The event's registered title honours Balanchine, a successful filly whose victories included the Irish Derby in 1994. The race was established in 2005, and it was originally classed at Listed level. The first two runnings were contested over 7 furlongs.

The race's distance was cut to 6 furlongs in 2007, and for a period it was known as the Saoire Stakes. It reverted to its former name in 2009, and from this point its sponsored title was the Ballygallon Stud Stakes.

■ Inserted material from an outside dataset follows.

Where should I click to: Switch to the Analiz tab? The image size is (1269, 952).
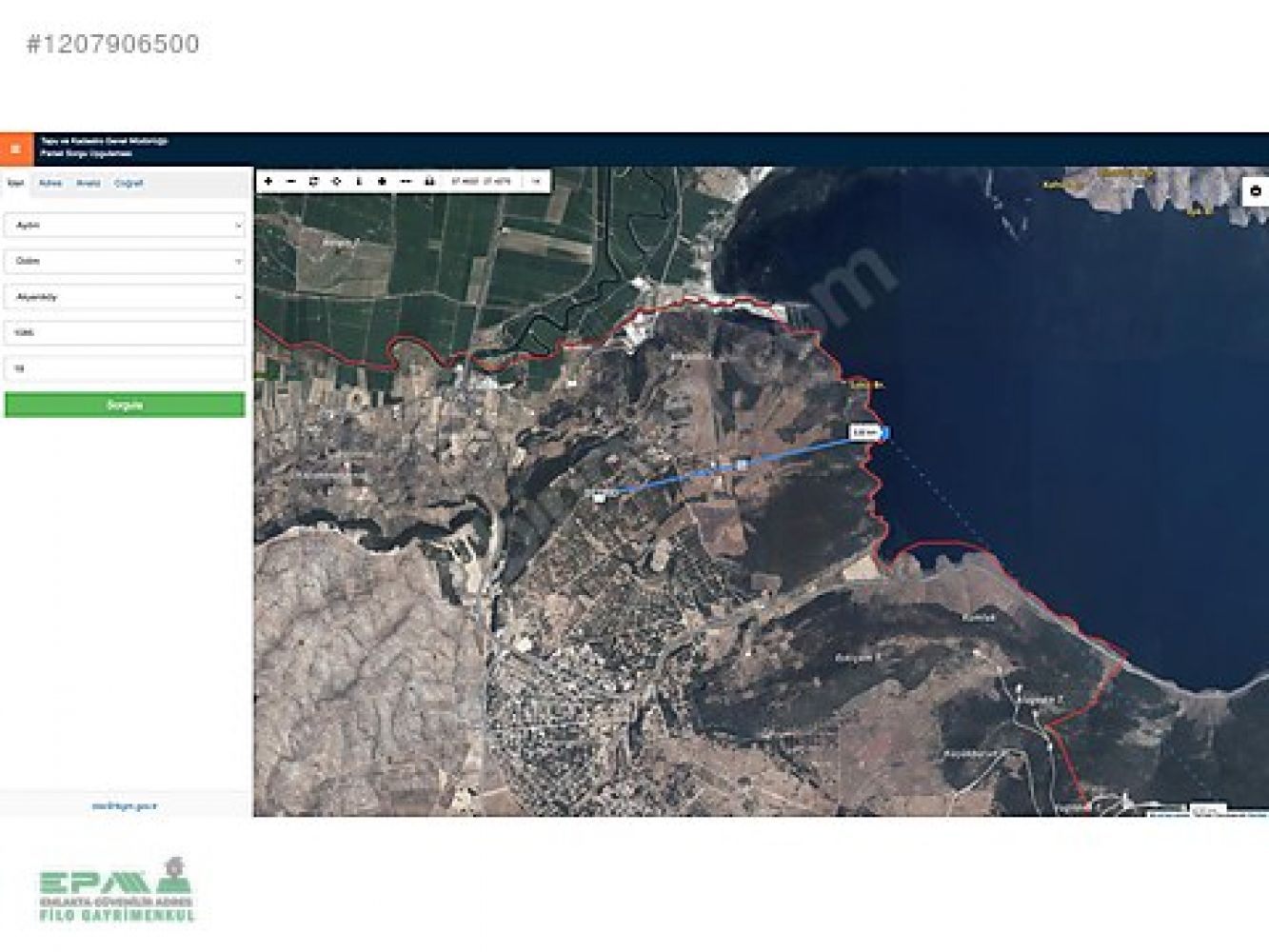(x=88, y=183)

The Balanchine Stakes was promoted to Group 3 status in 2011. In 2019 the race received a further boost when it was one of 3 Group 3 race's across Europe promoted to Group 2 status following the European Pattern Committee's review for 2019. It is now sponsored by Airlie Stud, and it is held on the second day of the Curragh's three-day Irish Derby Festival meeting, as part of the supporting card to the Group 1 Pretty Polly Stakes.

==Records==

Leading jockey (9 wins):
- Ryan Moore - Most Beautiful (2015), Roly Poly (2016), Clemmie (2017), So Perfect (2018), Statuette (2022), Matrika (2023), Truly Enchanting (2024), Beautify (2025), Sun Goddess (2026)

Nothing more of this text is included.